**Material provided:**

=-=-=

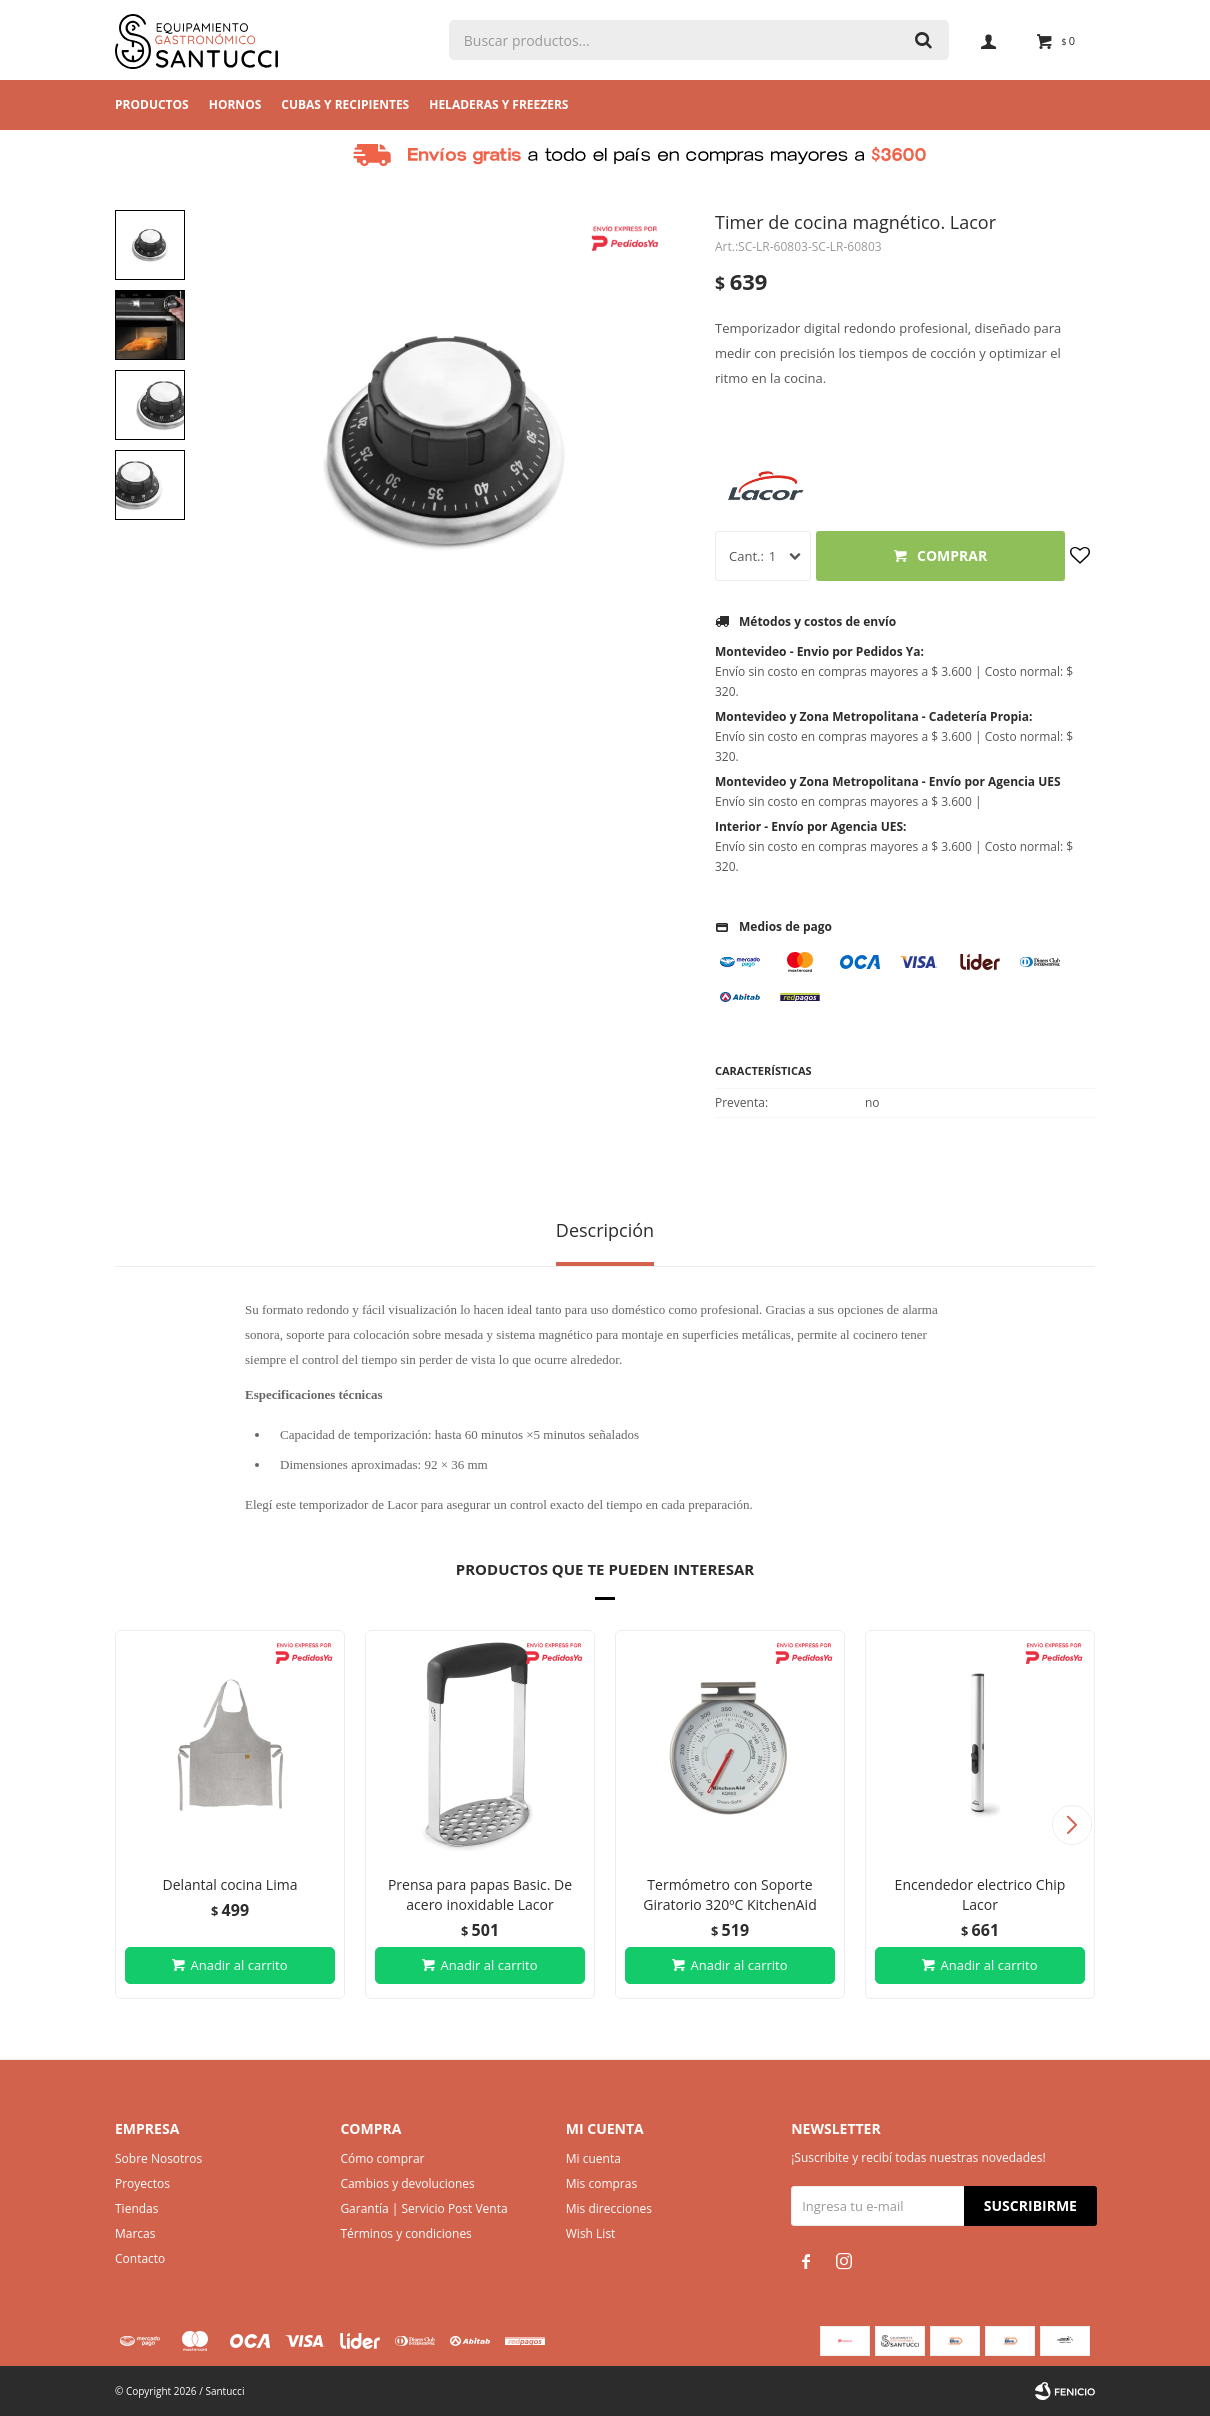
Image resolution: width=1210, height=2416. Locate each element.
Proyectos (142, 2183)
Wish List (591, 2233)
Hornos (235, 104)
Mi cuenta (593, 2158)
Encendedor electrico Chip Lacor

=-=-=

**Instruction:**
Copy each line of the rows above word for word, and leave the pictures out.

**Answer to this task:**
Image resolution: width=1210, height=2416. Locate each element.
Proyectos (142, 2183)
Wish List (591, 2233)
Hornos (235, 104)
Mi cuenta (593, 2158)
Encendedor electrico Chip Lacor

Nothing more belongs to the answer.